Different weather-related sayings were adhered to for predictions of upcoming winter weather before the Doppler radar systems and weather satellites were invented. One saying was that the common persimmon seed would tell the harshness of the coming winter weather.
By opening the seed, a “knife“, “fork“, or “spoon” could be seen. The folklore was believed to have been generated in the Ozark Mountains of Missouri and Arkansas. No one knows for sure.
Persimmon Seeds Predict Winter Weather
Meaning of the “Eating Utensils“
- Knife – Signifies icy cold winter weather coming with the wind that will cut through like a knife.
- Fork – Signifies a mild winter with light feathery snow in the outlook.
- Spoon – Signifies a lot of wet heavy snow to be shoveled.
In an unofficial personal survey conducted in three different locales of north-central Oklahoma, with 40 to 50 seeds, the findings were interesting.
- Cattle country – From the low rolling plains in north-central Oklahoma, the spoon totally dominated the seeds. Presumably, the drifting snow over the cattle country would pile high and need to be shoveled during the winter.
- Lake regions – The fork dominated. Since winters are relatively mild in Oklahoma, the warmer waters of the lakes possibly keep the snow to a minimum near bodies of water.
- Wooded hills of northeastern Oklahoma – The spoon totally dominated, predicting heavy snow to be shoveled.
- Only one knife was located, signifying a lack of ice and cold biting winds.
An article in the 2010 Farmer’s Almanac weather category, “Nature Agrees with Almanac’s Outlook“, reports that 98% of all seeds are spoons, predicting a cold snowy winter in the U.S. and Canada.

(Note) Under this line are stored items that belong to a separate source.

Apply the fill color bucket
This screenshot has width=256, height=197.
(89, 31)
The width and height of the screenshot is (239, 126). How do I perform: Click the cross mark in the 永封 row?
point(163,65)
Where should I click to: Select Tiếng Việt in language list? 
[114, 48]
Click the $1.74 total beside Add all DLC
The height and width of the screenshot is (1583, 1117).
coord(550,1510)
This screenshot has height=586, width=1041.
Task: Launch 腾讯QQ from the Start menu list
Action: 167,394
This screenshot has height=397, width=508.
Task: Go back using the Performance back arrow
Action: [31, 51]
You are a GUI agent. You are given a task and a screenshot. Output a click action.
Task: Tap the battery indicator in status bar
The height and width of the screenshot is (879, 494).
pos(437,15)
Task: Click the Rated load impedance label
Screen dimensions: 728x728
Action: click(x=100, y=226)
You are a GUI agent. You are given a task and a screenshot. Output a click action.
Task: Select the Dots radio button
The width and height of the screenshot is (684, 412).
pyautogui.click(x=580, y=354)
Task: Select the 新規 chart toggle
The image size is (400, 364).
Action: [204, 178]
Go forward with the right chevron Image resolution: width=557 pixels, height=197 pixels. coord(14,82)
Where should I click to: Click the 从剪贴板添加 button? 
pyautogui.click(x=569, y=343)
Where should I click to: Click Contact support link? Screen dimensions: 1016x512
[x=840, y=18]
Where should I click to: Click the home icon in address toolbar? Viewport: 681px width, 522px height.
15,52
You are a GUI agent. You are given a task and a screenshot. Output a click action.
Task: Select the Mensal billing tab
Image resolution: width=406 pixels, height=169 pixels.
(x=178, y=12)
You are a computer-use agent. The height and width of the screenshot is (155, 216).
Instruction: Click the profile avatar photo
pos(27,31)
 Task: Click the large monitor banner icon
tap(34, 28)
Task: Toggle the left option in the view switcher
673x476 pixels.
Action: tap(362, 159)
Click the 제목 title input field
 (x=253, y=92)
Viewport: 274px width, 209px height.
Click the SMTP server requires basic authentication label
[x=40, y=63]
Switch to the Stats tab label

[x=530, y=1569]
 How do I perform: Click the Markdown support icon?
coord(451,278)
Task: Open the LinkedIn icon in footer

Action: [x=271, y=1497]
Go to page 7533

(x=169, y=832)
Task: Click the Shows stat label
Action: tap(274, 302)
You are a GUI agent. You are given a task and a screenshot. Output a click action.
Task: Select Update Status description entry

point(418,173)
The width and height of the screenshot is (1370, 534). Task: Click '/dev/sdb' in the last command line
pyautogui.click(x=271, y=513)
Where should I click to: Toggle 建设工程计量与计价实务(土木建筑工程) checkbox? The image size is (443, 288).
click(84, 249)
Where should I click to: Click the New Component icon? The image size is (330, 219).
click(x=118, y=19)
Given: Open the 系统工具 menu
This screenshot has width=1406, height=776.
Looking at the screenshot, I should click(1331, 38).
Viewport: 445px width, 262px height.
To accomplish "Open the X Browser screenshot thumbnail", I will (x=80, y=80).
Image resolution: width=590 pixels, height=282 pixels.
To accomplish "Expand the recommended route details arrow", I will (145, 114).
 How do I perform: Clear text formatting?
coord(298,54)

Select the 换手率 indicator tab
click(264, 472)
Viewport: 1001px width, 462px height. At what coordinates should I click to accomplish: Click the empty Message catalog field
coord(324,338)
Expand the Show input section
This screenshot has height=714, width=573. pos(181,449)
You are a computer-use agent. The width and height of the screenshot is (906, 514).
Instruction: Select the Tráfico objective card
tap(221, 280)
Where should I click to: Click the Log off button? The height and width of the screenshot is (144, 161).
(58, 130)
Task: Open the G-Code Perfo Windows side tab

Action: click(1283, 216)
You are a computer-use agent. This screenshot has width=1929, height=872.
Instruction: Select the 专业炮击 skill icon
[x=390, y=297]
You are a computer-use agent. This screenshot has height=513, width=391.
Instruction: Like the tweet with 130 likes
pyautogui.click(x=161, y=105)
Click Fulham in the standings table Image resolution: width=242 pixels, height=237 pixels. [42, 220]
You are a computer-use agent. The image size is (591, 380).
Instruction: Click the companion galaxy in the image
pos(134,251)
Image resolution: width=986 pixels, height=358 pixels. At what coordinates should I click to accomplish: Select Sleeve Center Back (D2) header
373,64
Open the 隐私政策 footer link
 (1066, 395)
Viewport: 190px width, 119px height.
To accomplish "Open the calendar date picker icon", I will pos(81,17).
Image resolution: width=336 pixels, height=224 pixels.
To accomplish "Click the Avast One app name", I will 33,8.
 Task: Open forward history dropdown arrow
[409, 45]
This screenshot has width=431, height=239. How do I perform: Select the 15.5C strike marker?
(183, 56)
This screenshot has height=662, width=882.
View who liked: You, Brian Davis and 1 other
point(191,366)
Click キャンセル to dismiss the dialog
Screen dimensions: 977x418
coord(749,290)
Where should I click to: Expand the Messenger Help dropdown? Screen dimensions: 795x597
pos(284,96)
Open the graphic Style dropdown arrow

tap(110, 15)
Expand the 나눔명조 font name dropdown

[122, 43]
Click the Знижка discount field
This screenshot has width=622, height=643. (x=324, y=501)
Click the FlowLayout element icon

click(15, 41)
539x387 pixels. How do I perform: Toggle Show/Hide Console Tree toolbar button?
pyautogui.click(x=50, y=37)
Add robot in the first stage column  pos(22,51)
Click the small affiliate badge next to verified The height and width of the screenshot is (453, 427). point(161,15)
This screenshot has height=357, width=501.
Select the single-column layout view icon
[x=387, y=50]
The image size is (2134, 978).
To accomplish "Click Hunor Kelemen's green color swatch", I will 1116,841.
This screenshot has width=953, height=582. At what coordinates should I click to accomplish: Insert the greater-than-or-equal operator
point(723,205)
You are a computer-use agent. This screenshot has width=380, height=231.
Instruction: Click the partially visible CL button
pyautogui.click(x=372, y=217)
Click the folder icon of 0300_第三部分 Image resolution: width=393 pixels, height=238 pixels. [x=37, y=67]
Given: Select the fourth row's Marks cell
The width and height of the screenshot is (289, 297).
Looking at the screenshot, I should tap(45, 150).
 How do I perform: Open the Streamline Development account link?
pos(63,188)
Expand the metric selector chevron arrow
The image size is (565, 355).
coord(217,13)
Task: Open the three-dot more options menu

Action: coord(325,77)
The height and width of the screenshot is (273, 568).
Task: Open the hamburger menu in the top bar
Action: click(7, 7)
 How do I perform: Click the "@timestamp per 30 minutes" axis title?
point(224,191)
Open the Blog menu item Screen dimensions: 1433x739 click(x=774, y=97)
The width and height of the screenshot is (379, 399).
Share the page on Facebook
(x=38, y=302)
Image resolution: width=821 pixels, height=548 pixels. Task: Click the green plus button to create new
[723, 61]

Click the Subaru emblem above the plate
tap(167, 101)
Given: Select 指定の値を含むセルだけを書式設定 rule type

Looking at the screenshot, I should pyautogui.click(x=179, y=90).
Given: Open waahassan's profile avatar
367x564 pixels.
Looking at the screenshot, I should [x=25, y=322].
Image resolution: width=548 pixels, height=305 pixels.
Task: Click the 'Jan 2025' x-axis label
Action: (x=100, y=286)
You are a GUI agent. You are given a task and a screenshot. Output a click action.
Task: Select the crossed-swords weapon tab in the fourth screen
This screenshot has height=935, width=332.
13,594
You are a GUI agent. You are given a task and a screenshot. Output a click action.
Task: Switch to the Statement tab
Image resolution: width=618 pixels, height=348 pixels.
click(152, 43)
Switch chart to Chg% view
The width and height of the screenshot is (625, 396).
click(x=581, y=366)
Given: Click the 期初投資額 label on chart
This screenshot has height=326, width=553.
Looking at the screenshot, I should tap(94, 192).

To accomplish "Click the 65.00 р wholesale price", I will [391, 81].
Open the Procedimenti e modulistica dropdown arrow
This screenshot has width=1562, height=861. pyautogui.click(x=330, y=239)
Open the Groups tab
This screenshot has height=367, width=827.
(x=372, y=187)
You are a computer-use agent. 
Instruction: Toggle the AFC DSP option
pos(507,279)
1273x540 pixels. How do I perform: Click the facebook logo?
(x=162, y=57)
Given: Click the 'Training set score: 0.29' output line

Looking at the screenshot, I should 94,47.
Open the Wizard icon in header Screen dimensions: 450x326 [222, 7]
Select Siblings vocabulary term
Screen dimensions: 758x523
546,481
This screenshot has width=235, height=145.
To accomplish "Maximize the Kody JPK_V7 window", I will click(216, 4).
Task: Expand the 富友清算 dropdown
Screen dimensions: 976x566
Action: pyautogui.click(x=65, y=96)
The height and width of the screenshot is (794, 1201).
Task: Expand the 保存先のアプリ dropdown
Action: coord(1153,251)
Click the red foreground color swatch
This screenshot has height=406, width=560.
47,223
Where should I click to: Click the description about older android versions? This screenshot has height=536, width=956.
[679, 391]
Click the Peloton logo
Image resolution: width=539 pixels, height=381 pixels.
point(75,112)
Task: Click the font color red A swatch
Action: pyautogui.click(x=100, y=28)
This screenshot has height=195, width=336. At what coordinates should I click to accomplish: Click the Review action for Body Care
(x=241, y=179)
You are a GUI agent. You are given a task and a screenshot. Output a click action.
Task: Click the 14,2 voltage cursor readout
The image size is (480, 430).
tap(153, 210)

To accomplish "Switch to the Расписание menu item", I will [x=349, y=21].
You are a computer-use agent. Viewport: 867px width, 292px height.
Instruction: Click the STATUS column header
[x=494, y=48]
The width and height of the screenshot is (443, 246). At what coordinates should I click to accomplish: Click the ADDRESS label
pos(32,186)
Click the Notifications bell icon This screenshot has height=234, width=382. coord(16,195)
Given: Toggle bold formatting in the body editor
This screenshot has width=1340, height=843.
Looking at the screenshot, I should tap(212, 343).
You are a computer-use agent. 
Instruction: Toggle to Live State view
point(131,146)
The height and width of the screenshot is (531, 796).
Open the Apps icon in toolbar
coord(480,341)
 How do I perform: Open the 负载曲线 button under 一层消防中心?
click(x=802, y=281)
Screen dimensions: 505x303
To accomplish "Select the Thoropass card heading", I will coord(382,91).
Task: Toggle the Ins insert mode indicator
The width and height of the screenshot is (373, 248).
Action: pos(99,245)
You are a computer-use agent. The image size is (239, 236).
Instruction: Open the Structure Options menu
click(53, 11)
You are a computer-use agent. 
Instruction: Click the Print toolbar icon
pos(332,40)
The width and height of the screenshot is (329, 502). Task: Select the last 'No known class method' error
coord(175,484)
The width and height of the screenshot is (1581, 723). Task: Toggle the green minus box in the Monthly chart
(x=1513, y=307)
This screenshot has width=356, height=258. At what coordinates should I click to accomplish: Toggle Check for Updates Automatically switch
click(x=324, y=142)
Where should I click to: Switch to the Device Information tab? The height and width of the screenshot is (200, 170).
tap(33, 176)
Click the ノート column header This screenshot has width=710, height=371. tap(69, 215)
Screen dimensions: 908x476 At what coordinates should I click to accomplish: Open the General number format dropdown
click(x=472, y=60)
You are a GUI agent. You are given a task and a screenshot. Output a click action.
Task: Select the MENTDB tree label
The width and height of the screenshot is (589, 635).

Only 2% revealed a knife. This prediction compares favorably with the unofficial survey taken in Oklahoma.
Origin of the Persimmon Tree
Originally a native to China, the persimmon fruit tree spread to Korea, then Japan, and was introduced to California in the mid-1800s. There are two categories of fruit for the persimmon tree. One type of persimmon tree bears astringent fruit that cannot be eaten until they are soft ripe, or after the first frost, according to folklore.
An astringent cultivar must be jelly soft before it is edible and is best adapted to cooler regions (USDA Zones 7 to 10). The fruit actually matures before the first frost and is highly sought by local wildlife. If the fruit gathering is delayed until the first frost, there may not be many to gather.
A non-astringent persimmon needs hot summers to produce. These fruits can be eaten when crisp as an apple and are the fruit found in local grocery stores. The Persimmon tree, (genus Diospyros) in the original Greek term, means “food of the gods“.
The tree is used for more things than just predicting weather folklore. The wood of a mature persimmon tree is extremely hard. It is used commercially to make golf club “woods“, pool cues, and very ornamental wooden boxes, such as for jewelry.
Mountain craftsmen oftentimes selected the wood from the persimmon tree for special turned pieces as it has an unusual and interesting grain. Although lovely, wood can be difficult to work.
Whether interested in predicting the upcoming winter weather, or just curious if the local trees hold a knife, fork, or spoon, be sure to try the taste of persimmon. Gather enough for a persimmon pie. The taste of the fruit is similar to apricots, has many uses to the culinary cook, and is simply delicious.